Why Kings Confess

He whirled around, stumbling awkwardly as he almost lost his balance. “Who is it?” he called, his voice echoing hollowly back at him from out of the impenetrable murky gloom. “Why are you following me?”


For a long, dreadful moment, he heard only the drip of moisture and the splash of a wherryman’s oars out on the river. But he knew this time that it wasn’t his imagination. Someone was following him. Someone had been following him, off and on, for days. And rather than feel foolish for believing it, he suddenly felt foolish for ever having doubted it. For doubting himself. For having kept his fears and suspicions quiet.

For not having hailed a bloody hackney when he left the hospital.

“What do you want from me?” he cried, his hand tightening around the cross brace of his crutch.

The shape of a man materialized out of the fog. Massive shoulders. Broad barrel chest. Long, heavily muscled arms. At first, the features were indistinct. Then Gibson saw the overly long, curly black hair and knew he was looking at Sampson Bullock.

“What do you want?” asked Gibson again.

Bullock drew up, an insolent smile slitting his beard-stubbled face. “What makes ye think I want anything with ye?”

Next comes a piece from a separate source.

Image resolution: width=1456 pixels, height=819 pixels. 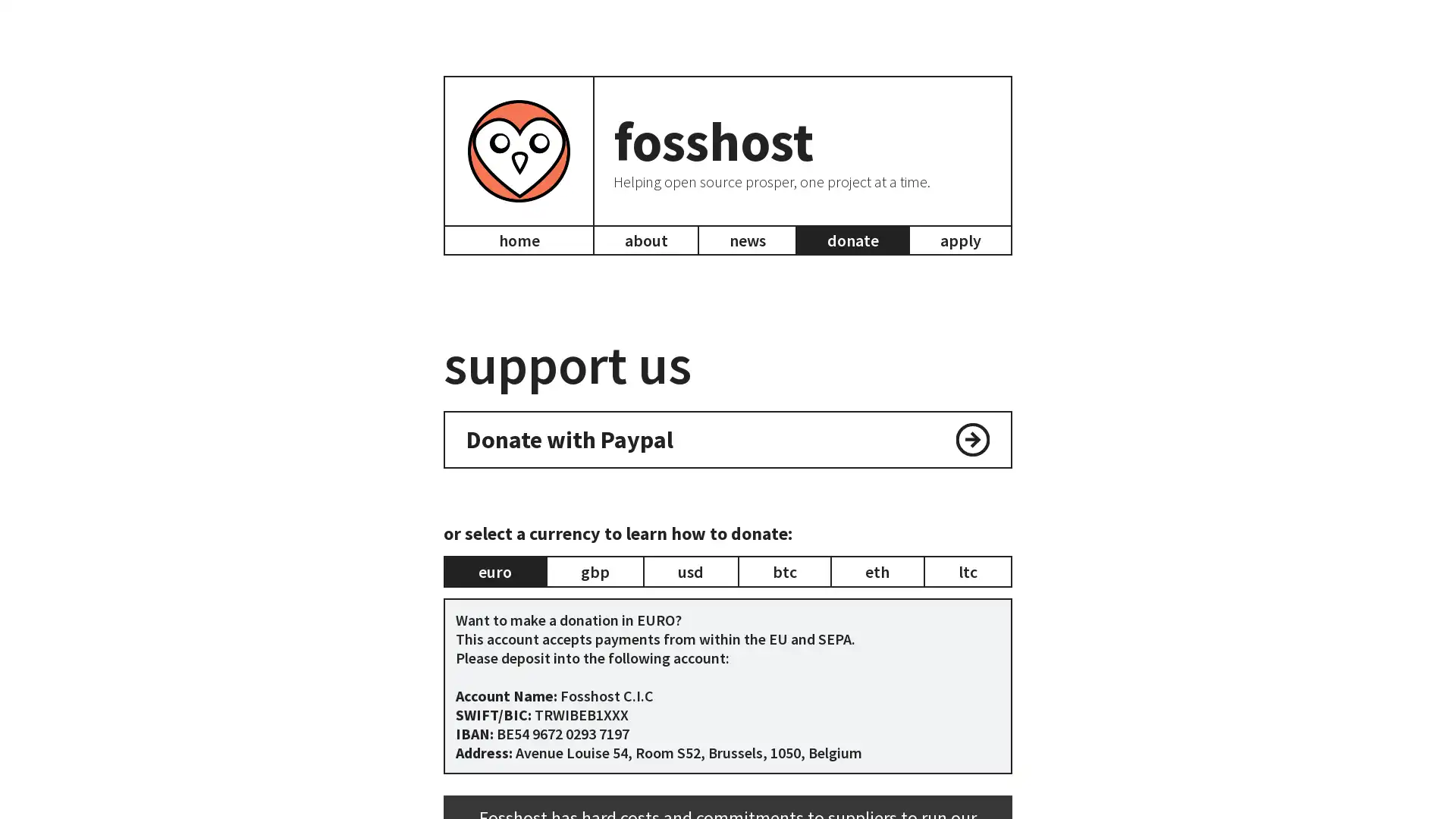 I want to click on eth, so click(x=877, y=571).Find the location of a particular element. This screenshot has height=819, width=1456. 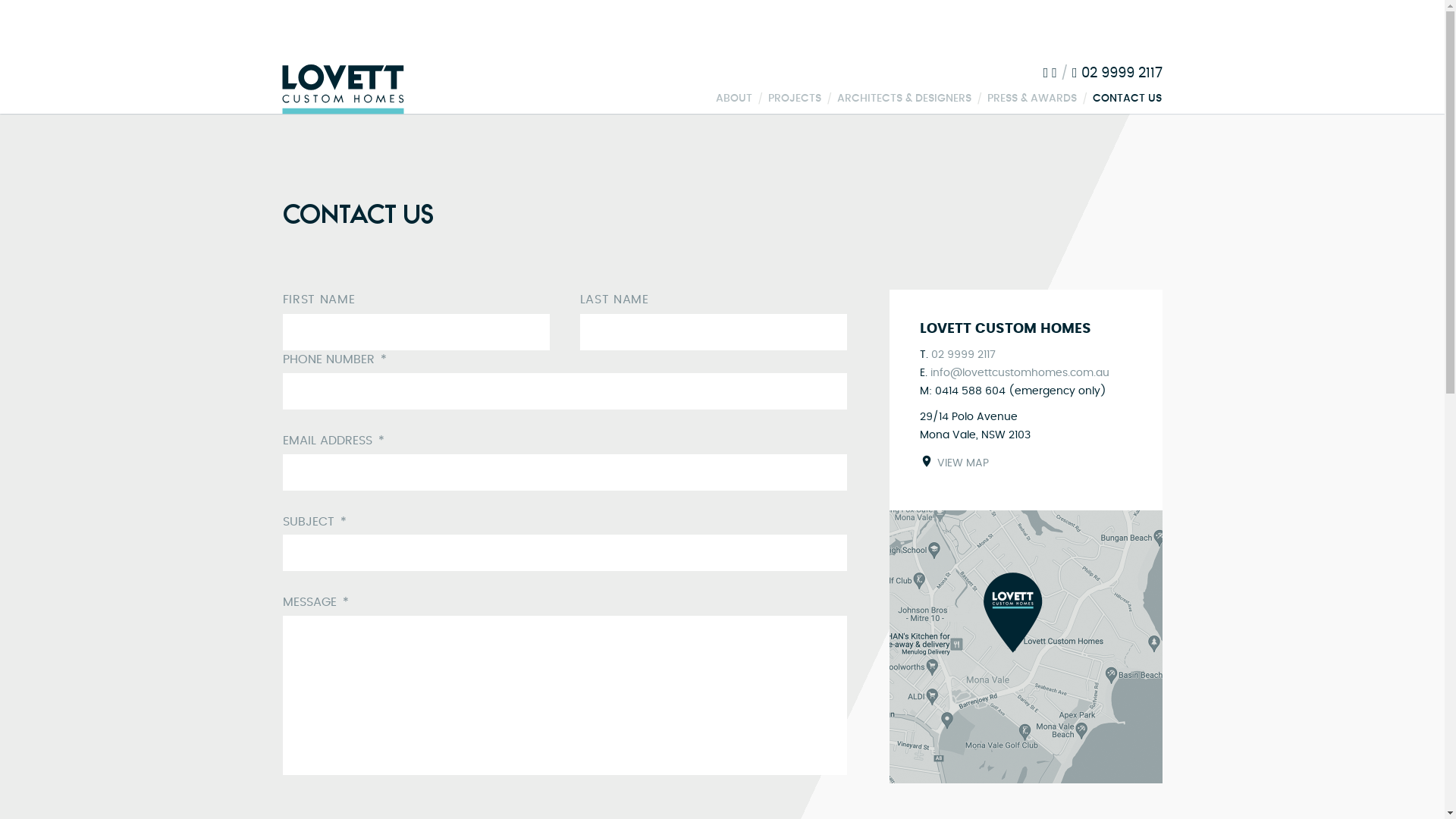

'PRESS & AWARDS' is located at coordinates (987, 98).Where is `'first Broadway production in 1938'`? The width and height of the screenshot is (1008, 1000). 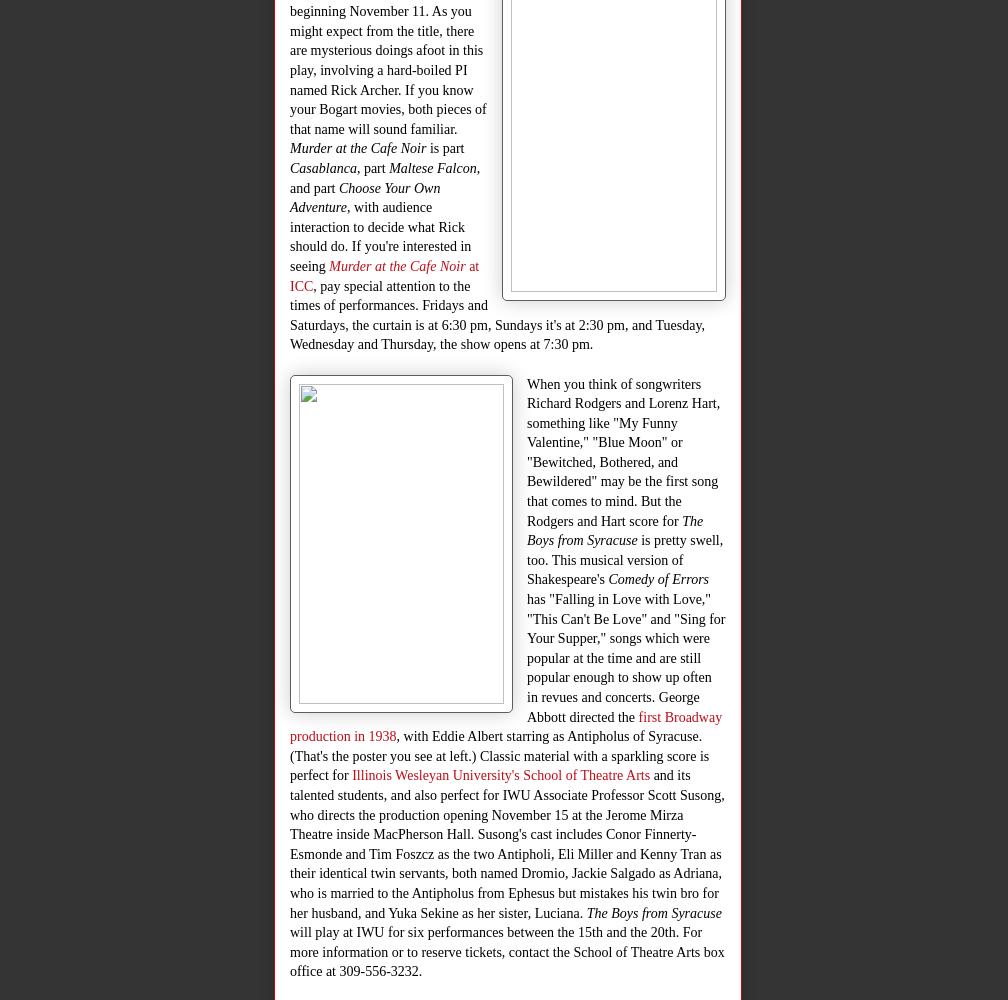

“I know who you are. You’re Bullock.”

The smile broadened. “Told ye ’bout me, did she? Did she tell ye ’bout how she killed me baby brother?”

“She told me he beat his wife so badly she died.”

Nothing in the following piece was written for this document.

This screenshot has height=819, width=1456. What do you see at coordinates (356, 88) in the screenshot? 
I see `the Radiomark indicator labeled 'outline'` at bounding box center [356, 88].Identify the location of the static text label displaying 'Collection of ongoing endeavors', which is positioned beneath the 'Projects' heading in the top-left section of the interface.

The smile was gone. “Never did. The bloody bitch fell down the stairs.”

“Don’t you mean he kicked her down the stairs?”

As soon as the words were said, Gibson wondered what kind of crazy, foolhardy courage had moved him to utter them. Once, he’d been a scrappy fellow, more than able to hold his own in a brawl and not above fighting a bit dirty when the occasion warranted it. But those days were far behind him, whereas Sampson Bullock looked like the kind of man who could wring the neck of an ox with his bare hands.

Gibson watched the big tradesman’s upper lip curl, his nose wrinkling as he gritted his teeth together as if in a snarl. Then a strange light of amusement flooded into his face, and he laughed.

“She’s stayin’ wit’ ye again, ain’t she? Like ye can protect her.” The tradesman’s small black eyes swept him scornfully. “A one-legged Irish surgeon? Think yer up to it, do ye?”

One of his big hands swept out to close around Gibson’s neck, the fingers digging deep into flesh and sinew. Still smiling, Bullock swung Gibson up and around to slam his back against the brick wall of the shop beside them. He was dimly aware of his crutch falling to the pavement with a clatter. All his being was focused on the viselike grip squeezing his throat, choking off his air.

“What’s the matter, Irishman? Can’t breathe?”

Gibson clawed frantically at the massive hand clamped around his throat. He heard a roaring in his ears. His vision dimmed, took on a strange, bloodred hue. He felt rather than saw Bullock thrust his face so close that his rough beard scraped Gibson’s cheek and a foul odor of rotten teeth washed over him.

“Ye tell her. Tell that bitch fer me. Tell her I’m gonna get her when I’m good an’ ready. But I’m gonna make her pay a bit more first.”

Still smiling, Bullock moved his outstretched arm back and forth, grinding the back of Gibson’s head against the rough brick wall behind him.

Then he took a step back and let Gibson go.

Gibson lost his balance, falling to his good knee, his peg leg sprawled out to one side as he struggled to keep from collapsing. He cradled his burning throat in his hands, sought to draw air deep into his lungs. He smelled his own fear in the sweat that slicked his body, felt the fog damp against his face.

When he looked up, the man was gone.

? ? ?

Gibson was bent over a basin, trying to pour water over the back of his head, when Alexi came to take the pitcher out of his hand.

“Here; let me do that for you.”

She took the cloth from his other hand and worked to gently clean the blood and bits of grit left by the bricks. “What happened to you?”

“Sampson Bullock evidently believes that the best way to ensure that his messages are delivered is to grind the messenger’s head into the nearest wall.”

Her hands stilled at their task. “Bullock did this?”

“It’s nothing.”

“What did he say?”

Gibson straightened slowly. He was painfully conscious of having stripped off his coat, so that he stood before her in shirtsleeves and waistcoat.

“What did he say?” she asked again when he didn’t answer.

He reached for a towel to dry his face and the back of his neck. Water dripped from his hair to run down his cheek, and he swiped at it.

She said, “I take it he threatened me?” She set aside the cloth she still held and turned toward the door. “I think I’ll go tell Mr. Sampson Bullock that if, in the future, he has anything to say to me, he needs to learn to say it to my face.”